── TEXT

Ordinary children are the heroes [...] Selected as the CHOSEN ONE, the ordinary child travels to another wold, grows wise and strong, overcomes trials and challenges, succeeds, & returns home. This so-called hero's round is a circular journey, ending where it began. - Michael O. Tunnell, Children's Literature, Briefly
- The Hero(es) find a way to another world that's challenged by Evil.
- The other world gives them powers, maybe a cool sword, and sometimes has a prophecy that says only the Heroes can defeat the Evil.
- The Heroes have a few setbacks, and then excel in what they do and defeat the Evil. The world is saved!
- The Heroes come back home, to Earth, and then the story ends.
There's a million stories that fit this description, blow by blow. Peter Pan, Chronicles of Narnia, The Phantom Tollbooth, Wizard of Oz, Inuyasha, Digimon, Sword Art Online... from classical fiction to current media, the list is very, very long. Most plots stay the same. Relying on those story beats means the author can expand on the points between them, detailing a world, characters, and unique plot twists that the author wants to communicate as they go without spending too much time with a challenging concept. And the key thing is: the adventure ends when the Chosen One comes home.

────
── INFORMATION SHOWN

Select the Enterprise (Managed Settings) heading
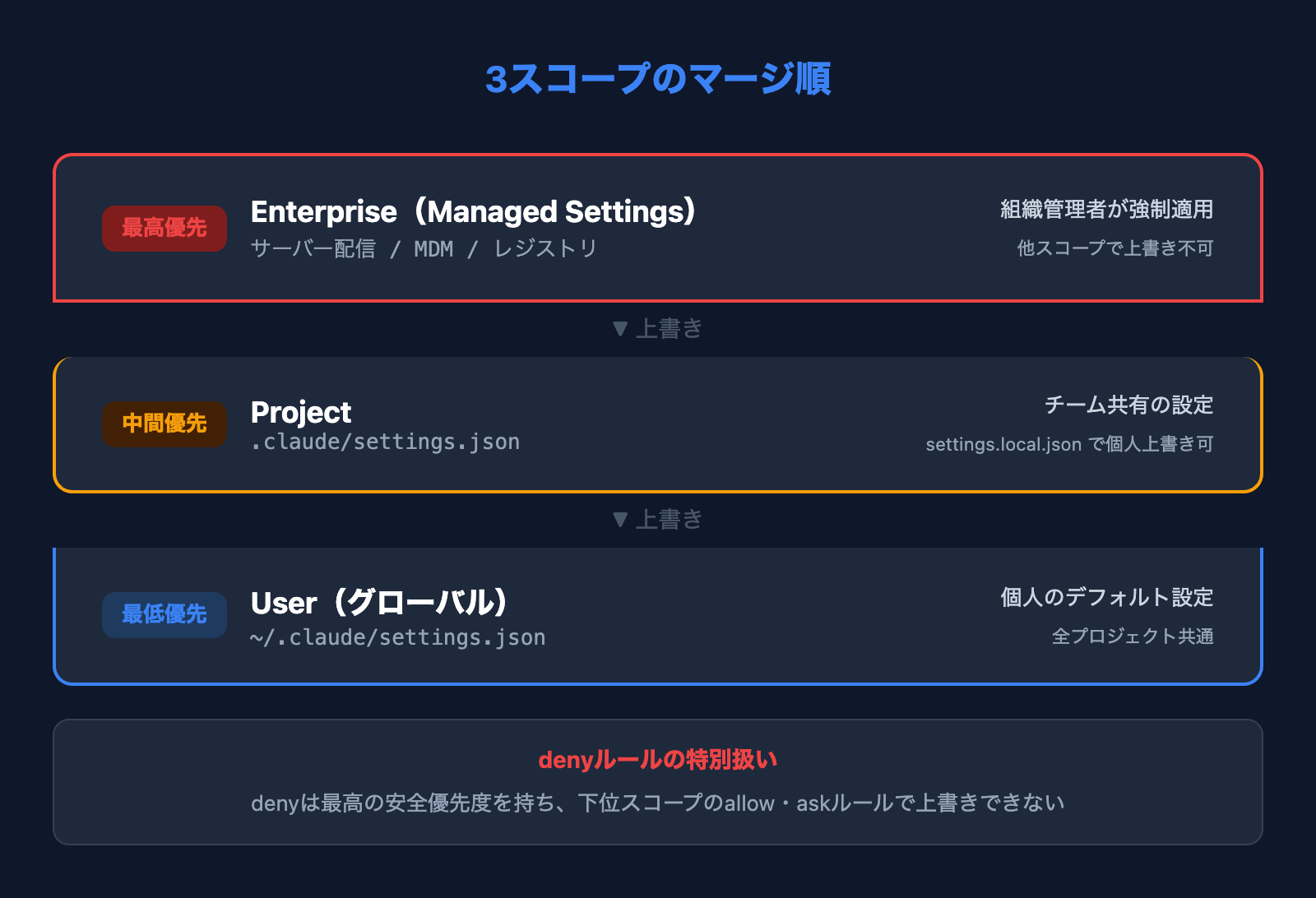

────

[PROBLEM REQUIREMENTS]
In the text above about the hero's round, quote the words from "Ordinary children are" up to and including "world is saved!".

[WRITTEN RESPONSE]
Ordinary children are the heroes [...] Selected as the CHOSEN ONE, the ordinary child travels to another wold, grows wise and strong, overcomes trials and challenges, succeeds, & returns home. This so-called hero's round is a circular journey, ending where it began. - Michael O. Tunnell, Children's Literature, Briefly
- The Hero(es) find a way to another world that's challenged by Evil.
- The other world gives them powers, maybe a cool sword, and sometimes has a prophecy that says only the Heroes can defeat the Evil.
- The Heroes have a few setbacks, and then excel in what they do and defeat the Evil. The world is saved!